An altarpiece is a type of religious art with a mixed media approach such as painting or sculpture. Altarpieces are often suspended above an altar in a Christian church and are grand, suggesting power and wealth. Altarpieces were most popular from the late middle ages to the era of the counter-reformation.
Many altarpieces would depict a series of saints in rows, with a central figure such as the Virgin Mary or Christ. Painted panel altars emerged in the 13th century and turned altarpieces into a mural of various different paintings serving to function as visual complements for the liturgy. These altarpieces were influenced by Byzantine art and the frames often took inspiration from contemporary Gothic architecture. Depending on where the altarpiece frame was designed, they would either be made in wood or stone.
The altarpiece is a grand object, iconifying religious figures and allowing us to gaze our eyes on their beauty. They are objects of power and importance, which is largely why I am aiming to use the altarpiece within my project. Due to the nature of the altarpiece its production declined in northern Europe during the protestant reformation in the early 16th century. Whereas catholic altarpieces would depict saints, Christ and the virgin in all their grandeur, protestant altarpieces often appropriated actual words from the bible instead of pictures.
There are various types of altarpieces, early on it was common for altarpieces to exist of two or more panels, opening and closing. These panels would tell a story of a certain saint, martyr or the life of Christ himself. During the Renaissance era, single panel altarpieces or pala became most common.
Byzantine altarpieces are one of the earliest examples of altarpiece composition and design. Such altarpieces appeared on one panel with various sections, the painters would paint the figures directly onto the gold painted altarpiece. Structurally, the altarpieces would appear with almost roof like shapes such as triangles, referencing the popular church architecture of the time.
Multiple panel altarpieces were most popular in the Netherlands and Germany. These decorative altarpieces would often be displayed above an altar and would only be open during a feast or holiday. Multi panel altarpieces allowed the artist to depict the story of a specific events in what appears to be like acts or sections. Such altarpieces mimicked the Gothic architecture.

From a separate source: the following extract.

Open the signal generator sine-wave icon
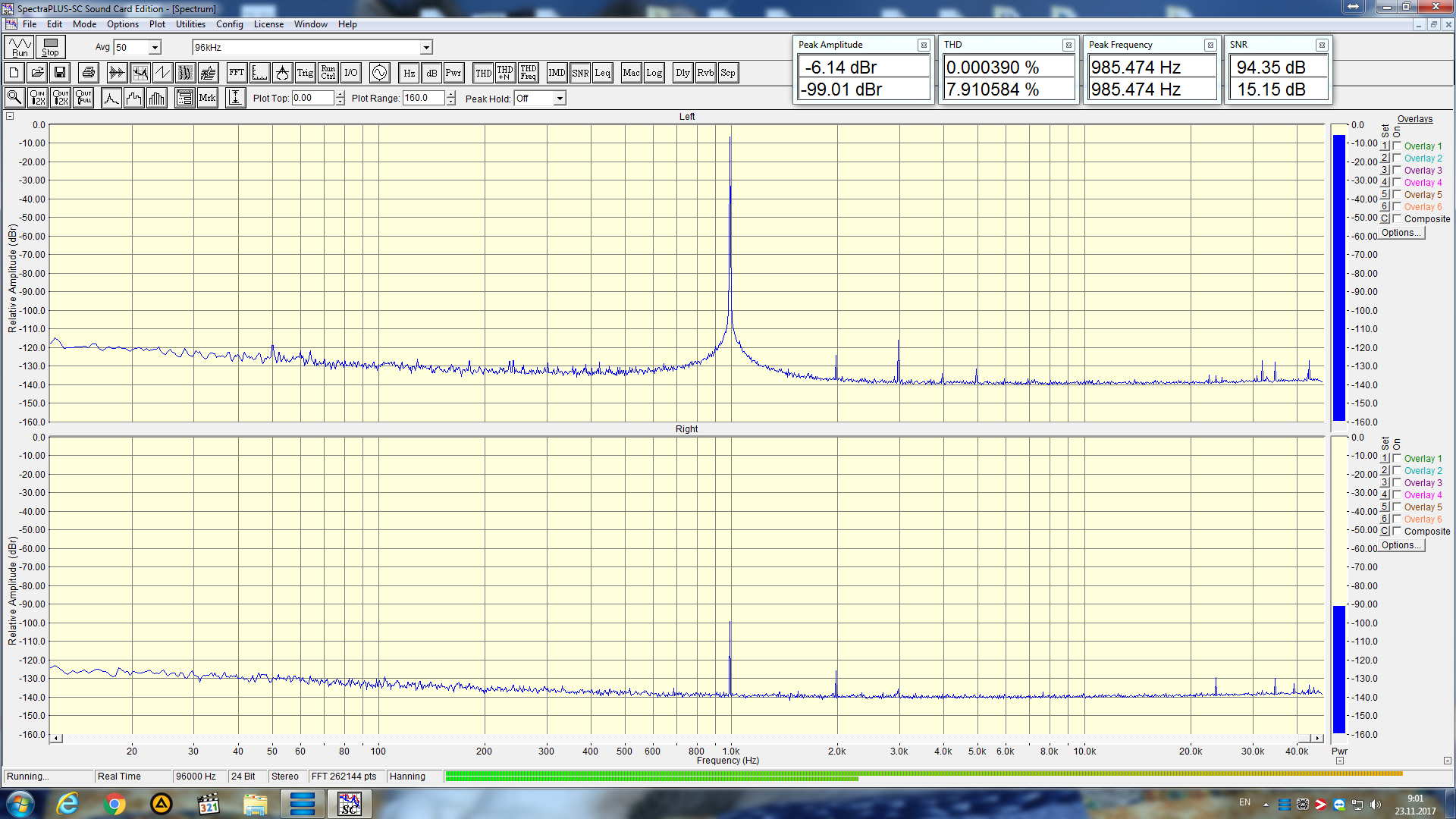Viewport: 1456px width, 819px height. (x=379, y=73)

Single Panel or Pala Altarpiece
Single panel altarpieces or pala emerged during the renaissance period in Italy. Palas turned their back on the traditional format of the altarpiece, instead the altarpiece depicted a single image and was not painted directly onto the altarpiece but separately on canvas. While altarpieces often replicated Gothic architecture, the pala embraced renaissance architecture and was seen as a more modern form of altarpiece.